Synopsis
The FDI equity inflow in India's manufacturing sector has surged by 69%, rising from $98 billion to $165 billion between 2014-2024, driven by the Production-Linked Incentive (PLI) scheme. This increase reflects the government's strong commitment to boosting domestic manufacturing and enhancing job creation.Key Takeaways
- FDI equity inflow increased by 69%.
- Investment projected to exceed Rs 2 lakh crore.
- Approximately 12 lakhs jobs expected soon.
- Electronics manufacturing transformed from net importer to net exporter.
- Automotive PLI initiative attracted $8.15 billion in investments.
New Delhi, March 3 (NationPress) The FDI equity inflow in the manufacturing sector has surged by 69%, escalating from $98 billion (2004-2014) to $165 billion (2014-2024), propelled by the Production-Linked Incentive (PLI) scheme, as announced by the government on Monday.
In a robust effort to enhance industrial growth, the government has substantially increased budget allocations for critical sectors under the PLI scheme for 2025-26, reaffirming its dedication to fortifying domestic manufacturing.
As of August 2024, actual investments amounting to Rs 1.46 lakh crore have been realized, with forecasts indicating this total will exceed Rs 2 lakh crore within the upcoming year.
These investments have already resulted in a striking surge in production and sales, reaching Rs 12.50 lakh crore, while directly and indirectly creating around 9.5 lakh jobs — a figure anticipated to rise to 12 lakhs soon.
Numerous sectors have experienced considerable increases, with allocations for Electronics and IT Hardware climbing from Rs 5,777 crore (revised estimate for 2024-25) to Rs 9,000 crore, and the Automobiles and Auto Components sector witnessing a significant rise from Rs 346.87 crore to Rs 2,818.85 crore.
The textile industry has also received a substantial boost, with its allocation soaring from Rs 45 crore to Rs 1,148 crore, according to government reports.
India’s electronics manufacturing sector has thrived under the PLI initiative, transitioning from a net importer to a net exporter of mobile phones.
Domestic production expanded from 5.8 crore units in 2014-15 to 33 crore units in 2023-24, with imports diminishing significantly.
Exports reached 5 crore units, and Foreign Direct Investment surged by 254%, underscoring the scheme’s role in enhancing manufacturing and investment.
With an allocation of $3.5 billion (Rs 20,750 crore), the automotive PLI initiative has spurred substantial investments and increased production of advanced automotive products.
Over 115 companies applied, with 85 approved for incentives, attracting $8.15 billion (Rs 67,690 crore) in investments, significantly surpassing the target. This achievement has bolstered India’s stature in the global automotive landscape.

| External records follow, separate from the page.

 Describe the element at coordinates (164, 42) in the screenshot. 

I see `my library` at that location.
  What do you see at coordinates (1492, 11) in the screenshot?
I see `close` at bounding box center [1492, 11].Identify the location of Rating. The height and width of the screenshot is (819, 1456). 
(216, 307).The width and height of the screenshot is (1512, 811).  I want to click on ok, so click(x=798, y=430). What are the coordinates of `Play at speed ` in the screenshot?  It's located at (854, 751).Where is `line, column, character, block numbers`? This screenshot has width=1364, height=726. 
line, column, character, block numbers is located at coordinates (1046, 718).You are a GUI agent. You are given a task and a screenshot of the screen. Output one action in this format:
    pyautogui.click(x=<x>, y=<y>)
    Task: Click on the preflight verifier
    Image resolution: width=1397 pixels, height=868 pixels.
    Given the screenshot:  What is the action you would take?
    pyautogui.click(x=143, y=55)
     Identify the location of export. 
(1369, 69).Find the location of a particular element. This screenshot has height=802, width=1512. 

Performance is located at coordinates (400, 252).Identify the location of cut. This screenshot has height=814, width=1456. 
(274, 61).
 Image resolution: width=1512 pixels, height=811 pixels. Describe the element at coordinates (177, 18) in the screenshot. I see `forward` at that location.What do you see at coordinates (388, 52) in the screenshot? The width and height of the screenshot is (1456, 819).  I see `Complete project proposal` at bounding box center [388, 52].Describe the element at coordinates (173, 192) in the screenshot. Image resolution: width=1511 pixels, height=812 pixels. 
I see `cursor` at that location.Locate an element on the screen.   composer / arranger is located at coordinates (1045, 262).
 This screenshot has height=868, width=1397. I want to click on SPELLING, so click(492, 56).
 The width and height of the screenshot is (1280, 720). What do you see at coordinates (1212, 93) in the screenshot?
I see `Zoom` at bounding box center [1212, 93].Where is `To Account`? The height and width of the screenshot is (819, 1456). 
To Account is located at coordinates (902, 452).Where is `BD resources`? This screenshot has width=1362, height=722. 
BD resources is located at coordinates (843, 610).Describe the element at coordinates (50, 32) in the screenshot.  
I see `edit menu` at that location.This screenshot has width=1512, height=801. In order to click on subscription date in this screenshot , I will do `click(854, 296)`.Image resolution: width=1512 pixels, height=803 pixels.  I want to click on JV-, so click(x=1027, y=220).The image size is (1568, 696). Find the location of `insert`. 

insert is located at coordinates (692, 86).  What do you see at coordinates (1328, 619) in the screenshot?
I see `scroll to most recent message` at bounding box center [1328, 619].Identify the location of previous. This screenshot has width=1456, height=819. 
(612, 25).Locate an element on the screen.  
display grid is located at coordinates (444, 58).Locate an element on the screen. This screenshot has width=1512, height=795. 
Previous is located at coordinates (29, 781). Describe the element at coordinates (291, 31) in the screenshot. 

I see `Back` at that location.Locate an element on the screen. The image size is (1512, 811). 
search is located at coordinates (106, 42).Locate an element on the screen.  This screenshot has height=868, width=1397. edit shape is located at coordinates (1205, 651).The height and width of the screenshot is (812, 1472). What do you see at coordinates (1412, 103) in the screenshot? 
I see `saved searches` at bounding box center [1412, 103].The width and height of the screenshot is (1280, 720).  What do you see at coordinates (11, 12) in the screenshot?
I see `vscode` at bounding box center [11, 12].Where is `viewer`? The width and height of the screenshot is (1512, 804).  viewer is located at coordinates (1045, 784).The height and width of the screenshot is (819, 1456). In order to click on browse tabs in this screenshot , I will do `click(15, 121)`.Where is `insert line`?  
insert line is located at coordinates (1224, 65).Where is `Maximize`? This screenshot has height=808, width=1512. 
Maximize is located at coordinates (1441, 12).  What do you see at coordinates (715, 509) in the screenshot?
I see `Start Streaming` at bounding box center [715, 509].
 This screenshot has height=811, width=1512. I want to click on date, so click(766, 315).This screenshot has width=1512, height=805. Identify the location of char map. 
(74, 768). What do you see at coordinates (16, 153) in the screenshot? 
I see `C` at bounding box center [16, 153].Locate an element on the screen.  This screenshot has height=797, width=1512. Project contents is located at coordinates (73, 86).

The PLI scheme for solar PV modules has accelerated India’s renewable energy objectives. The first phase, endowed with $541.8 million (Rs 4,500 crore), established manufacturing capacity, while the second phase aims to generate 65 GW of capacity with $2.35 billion (Rs 19,500 crore). The initiative is projected to create jobs, diminish imports, and foster solar innovation, according to the government.
India has achieved 60% import substitution in telecom products under the PLI initiative. Global tech firms have established manufacturing facilities, transforming India into a key exporter of 4G and 5G telecom equipment. This expansion strengthens India’s telecom infrastructure and enhances its role in the global supply chain, as stated by the Ministry of Commerce and Industry.